1. Its SATA interface drives throughput close to the ceiling of legacy storage backplanes, making it a low-risk drop-in upgrade for enterprise servers and storage arrays without requiring PCIe changes.
2. Strong sequential read performance helps accelerate full-dataset scans, OS image delivery, and backup restore operations in read-focused infrastructure.
3. High random read capability keeps metadata-heavy databases, virtual desktop farms, and boot-storm scenarios responsive under concurrent access.
4. The modest endurance profile makes this model best suited to read-centric enterprise roles such as content repositories, reporting replicas, and system boot volumes rather than write-intensive logging tiers.

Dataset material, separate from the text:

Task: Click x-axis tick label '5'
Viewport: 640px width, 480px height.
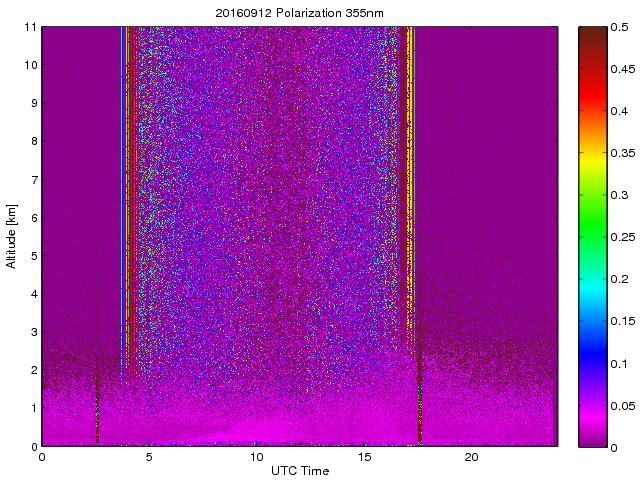Action: pyautogui.click(x=149, y=456)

5. Enterprise MLC NAND paired with very low typical latency supports more predictable response times and better sustained consistency than consumer-oriented flash in transactional workloads.
Lower capacity reference: 128GB Higher capacity reference: 512GB In this series, the 256GB MZ-7PD256 sits at the sweet spot for mainstream enterprise deployment. Compared with the 128GB model, it gives meaningfully more headroom for OS growth, patches, logs, swap, and application overhead, reducing early capacity pressure. Compared with the 512GB option, it preserves essentially the same enterprise-class sequential throughput and random IOPS profile while keeping acquisition cost and stranded capacity better controlled. This makes 256GB an efficient choice for mid-scale rollout, such as boot and utility storage for about 40 to 60 virtualization hosts or infrastructure nodes.
Q: Is MZ-7PD256 suitable for a write-heavy database server?
A: MZ-7PD256 is not ideal for write-heavy database servers. With 0.16 DWPD and 73 TBW, it is better suited for read-intensive or mixed workloads with moderate write activity.
Q: How many full drive writes per day can it actually endure over its warranty period?
A: This SSD is rated at 0.16 DWPD, meaning it can sustain about 0.16 full drive writes per day over its warranty period, equivalent to roughly 41 GB of writes daily.
Q: Does it include power loss protection (PLP) and why is that critical?
A: No, MZ-7PD256 does not include power loss protection. PLP is critical in enterprise environments because it helps prevent data loss or corruption during unexpected power interruptions.
Q: What RAID level is recommended for this SSD?
A: For this SSD, RAID 1 or RAID 10 is generally recommended for better redundancy and performance balance. RAID choice should still depend on workload, capacity needs, and fault-tolerance requirements.